Murphy remembers feeling her building shake, hearing a loud boom and seeing plumes of dust billowing outside the windows of her apartment building just across the street from the site of the deadly collapse.
The woman and her boyfriend came to the south corner of Market Street that morning and watched in horror as police and fire rescue units began digging through debris in search of survivors. She was still there watching 13 hours later, when a firefighter pulled Mary Plekan out of the building's remnants. Plekan had been trapped, her legs pinned beneath a beam and debris.
"The last woman they got out, we saw them pull her out," Murphy said. "And we watched, me and my boyfriend. I said, 'Oh my god, they’re bringing a woman up from in the basement.' I couldn’t believe she was alive."
"She wound up losing both her legs. It was just so tragic. That’s the most tragic thing I’ve ever seen. I'll never forget it."
Today, the collapse site is a mere plot of dirt surrounded by chainlink perimeter fencing. Tied to the fences are flowers, miniature American flags, and a 'Coming Soon' banner announcing the creation of a memorial park, which some residents say, may not necessarily be a good idea.
The idea for the park was fueled by an online petition and fundraising campaign created by Nancy Winkler. The city treasurer and bereaved mother of collapse victim Anne Bryan, garnered more than 6,200 petition signatures and raised more than $26,000 toward construction costs for the park.

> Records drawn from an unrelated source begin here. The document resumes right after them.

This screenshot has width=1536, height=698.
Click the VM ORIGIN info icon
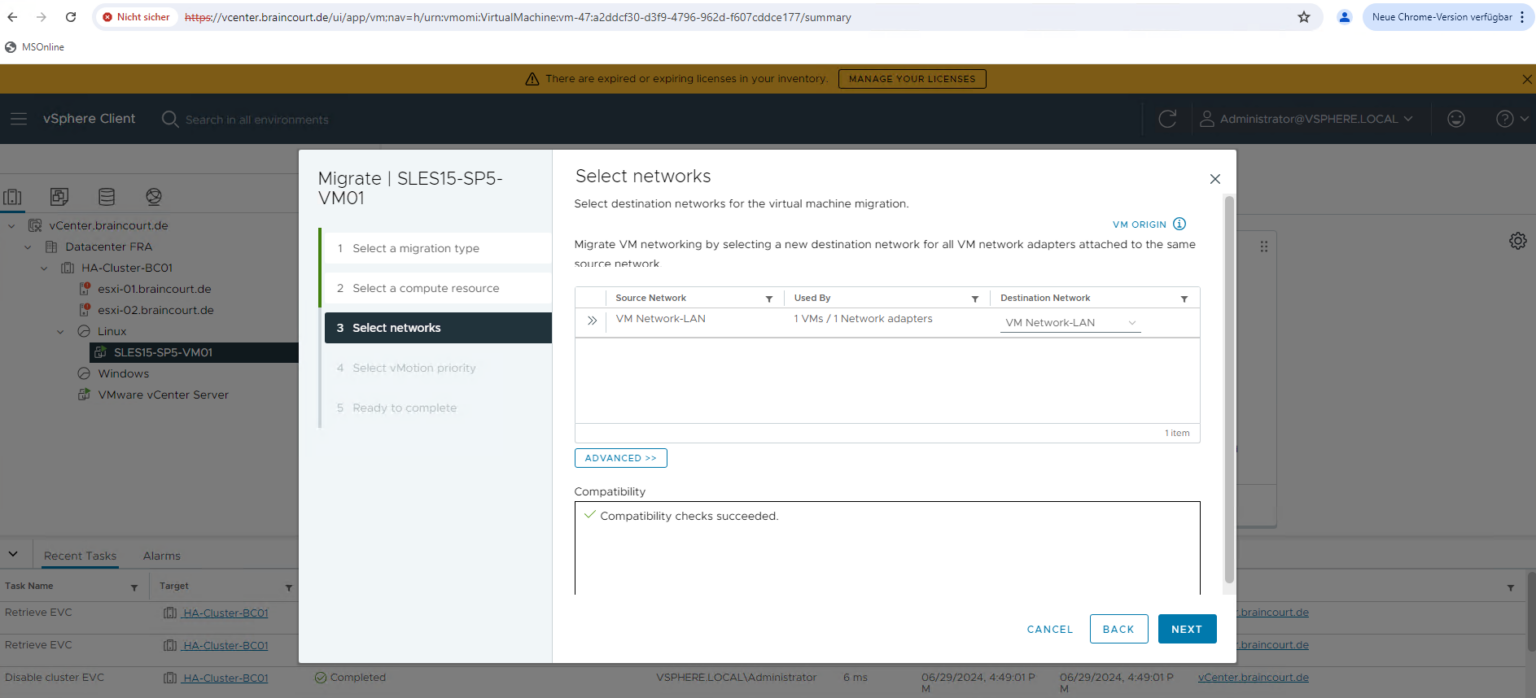point(1179,224)
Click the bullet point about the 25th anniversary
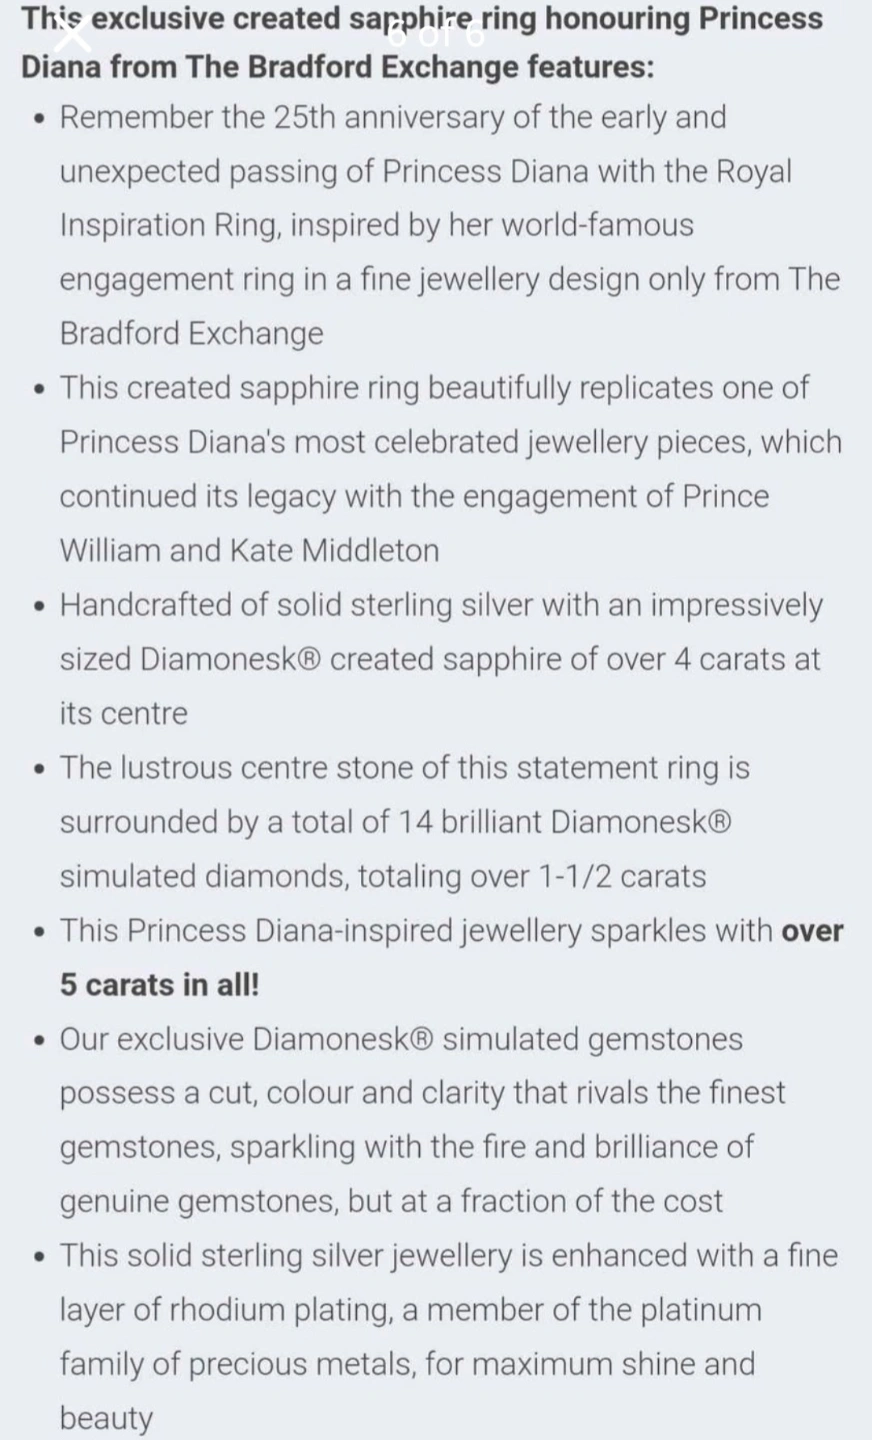Viewport: 872px width, 1440px height. point(392,117)
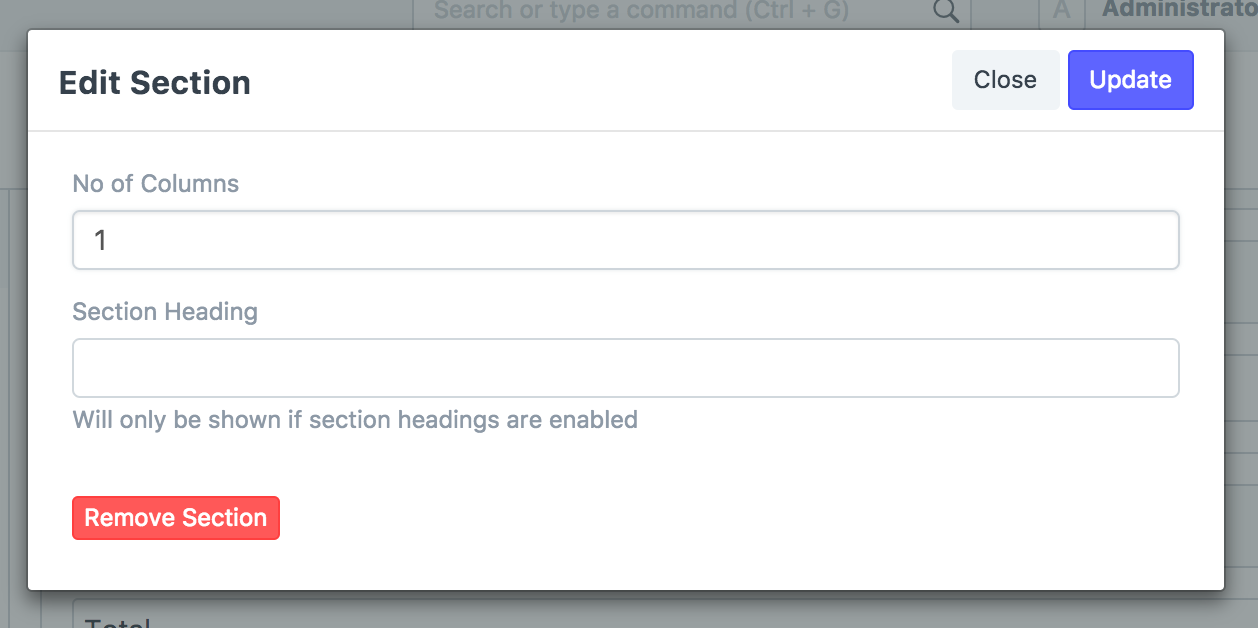The height and width of the screenshot is (628, 1258).
Task: Click the Update button
Action: [x=1131, y=80]
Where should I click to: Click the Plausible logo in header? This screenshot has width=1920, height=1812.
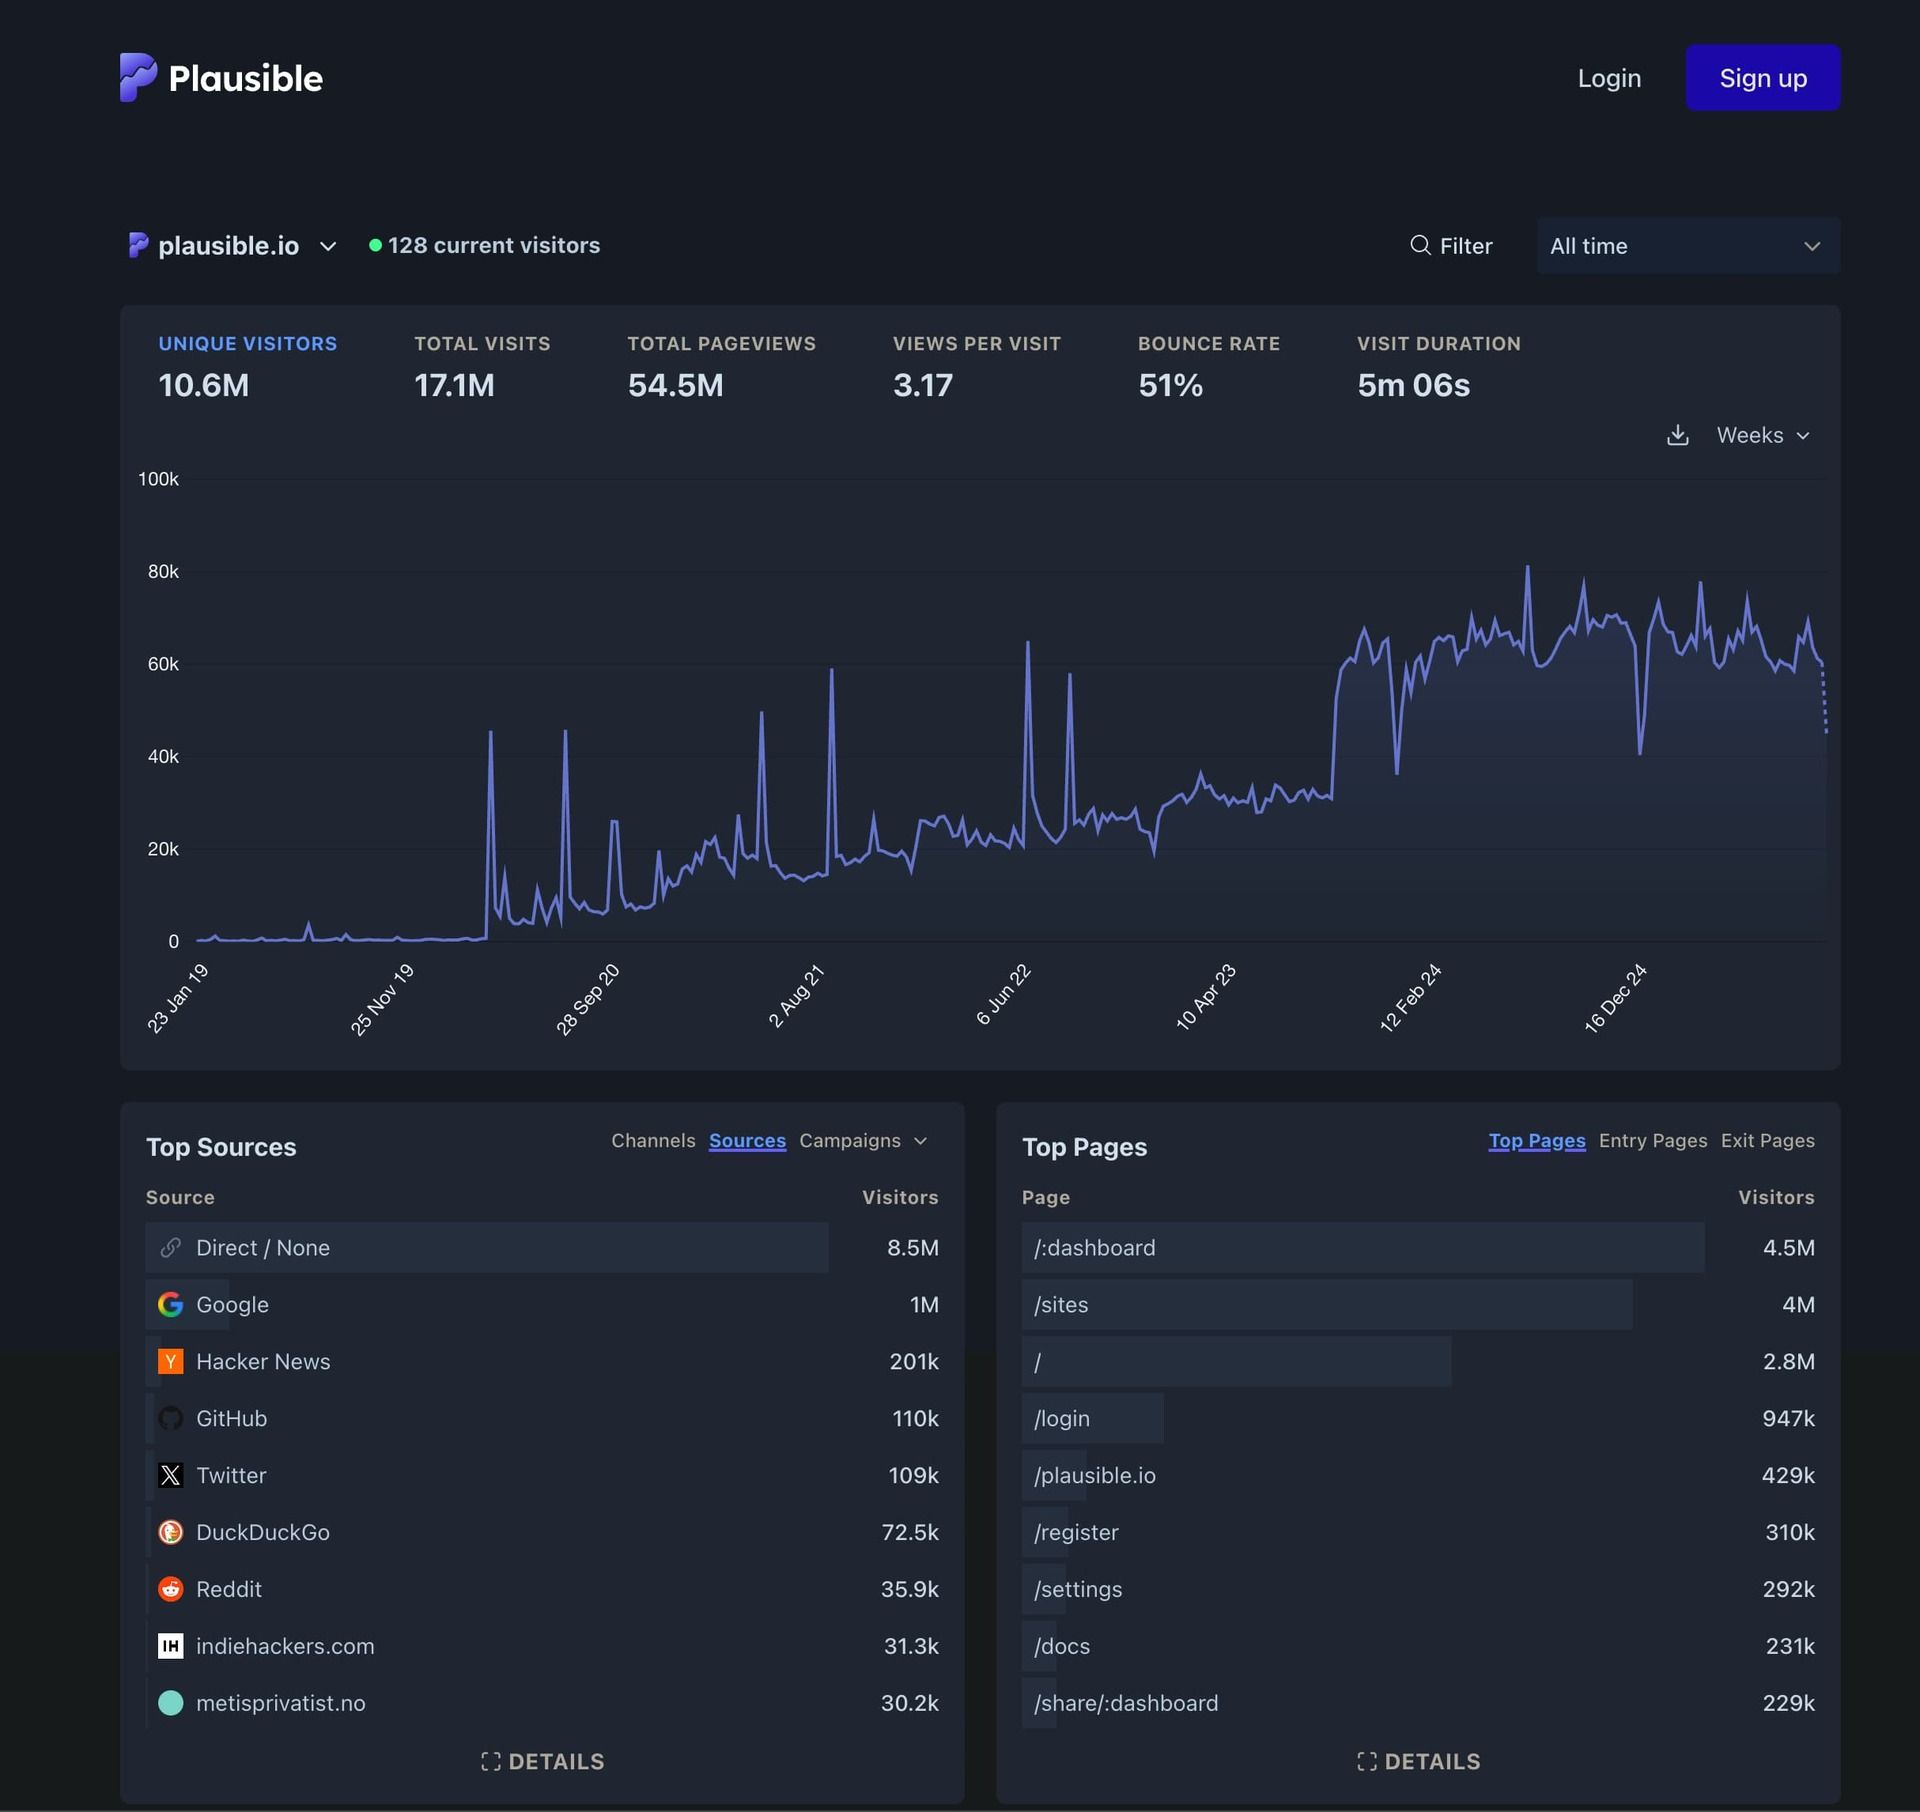click(x=221, y=78)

The Pennsylvania Horticultural Society (PHS) is among members of the newly formed 22nd & Market Memorial Committee, an all-volunteer group dedicated to funding the creation of the park.
PHS chief of staff Nancy Goldenberg said the nonprofit organization is helping the committee with both conceptual design and fundraising efforts with hopes of having the park completed by spring 2015.
"We’re intending to create a contemplative park using high quality elements, blue stone paving, some large benches, as well as living elements such as flowers and trees" Goldenberg said.
Thursday, Mayor Michael Nutter, victims' family members, and members of the 22nd & Market Memorial Committee hosted an event at the future park site to commemorate the one year anniversary of the collapse.
On Wednesday, passersby could be seen taking photos and looking on as city workers prepped the site for the event, which included a ceremonial tree planting.
While she's all for honoring the victims of the collapse, clothing store manager Jennifer Schwartz says she doesn't think a memorial park will be good for the neighborhood.
"I think it's an odd location for a park. Not to say the memorial isn’t a nice thing to do but maybe they could’ve done something on the sidewalk or made something else prominent to remember them by," Schwartz said. "That’s a big lot and I think they could've done something really great with it. I just don’t think it’s the greatest idea."
Karim Sariahmed, who also works in Center City, said people he's talked to are just relieved that the site is not being used for a new development.
"I think there’s definitely a sentiment among people who were like, 'Oh, god, they're gonna put a 7/11 in there or something like that.' So I think people are glad that it won't be becoming just another site for development because it was pretty traumatic for a lot of people," he said.
West Philadelphia resident Cindy Miller says she walks dogs in Center City all of the time. In her opinion, the memorial park is a great idea.
"I think its an excellent idea," Miller said. "I support it. It's the least that the city can do."
Murphy, who frequently comes to the corner of 22nd and Ludlow Streets to feed birds outside of the Mutter Museum, said she hopes she'll be able to do the same at the new memorial park when it opens.
"I think it's a good idea, to remember those people," she said. "If they allow it, yeah, I'll probably go there, feed my birds and just think."